A mordaça da Turquia

Na velha Europa refém de novos interesses há quem não se importe.

Alfredo Leite(alfredoleite@cmjornal.pt) 30 de Abril de 2016 às 00:30
A jornalista Ebru Umar ousou escrever, há dias, um artigo em que criticava o presidente turco sem ter em conta que quem se mete com Recep Erdogan leva. Sem surpresa, foi parar à cadeia. Teve sorte. No país recordista das violações da liberdade de imprensa, ir preso é o menor dos problemas.
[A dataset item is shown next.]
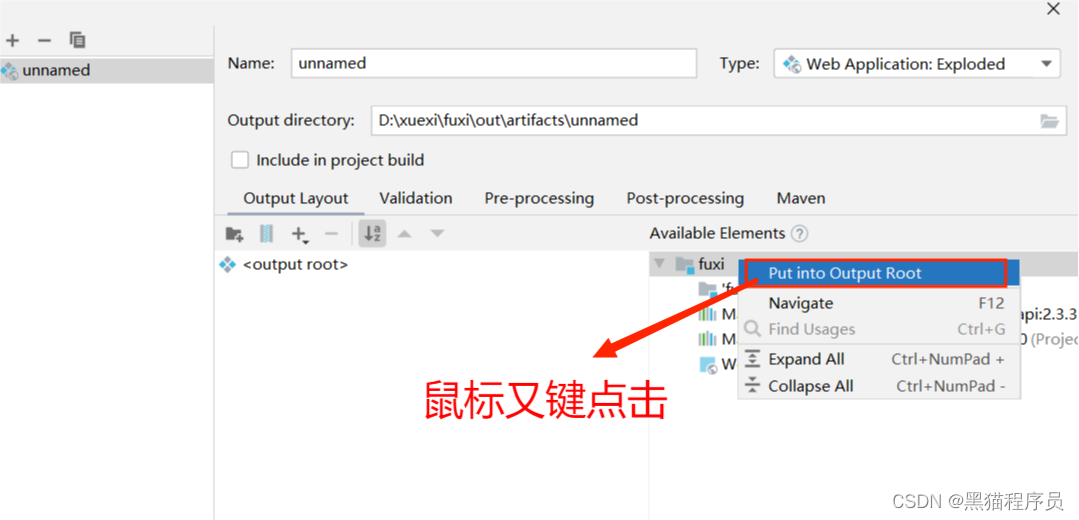This screenshot has width=1079, height=520.
Task: Open the Maven tab
Action: coord(801,199)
Como diria o cantor, muitos repórteres acabam "ainda mais deitados".

O Comité de Proteção dos Jornalistas estima que tenham sido mortos na Turquia 24 profissionais da comunicação desde 1992. No ano passado, mais de 20 foram presos e esta arrisca-se a ser uma imagem de marca da presidência Erdogan. Acontece que esta paranoia já nem fronteiras conhece. Na Alemanha, um humorista satirizou em verso o pénis de Erdogan e o governo turco pediu, de imediato, uma investigação a Jan Bohmermann por insultar um representante estrangeiro. Angela Merkel aceitou.

O país que é da NATO e que quer ser da União Europeia, mas que não reconhece o genocídio na Arménia e mantém um conflito com Chipre, quer agora exportar a sua perigosa relação com a imprensa. E, pelos vistos, na velha Europa refém de novos interesses há quem não se importe.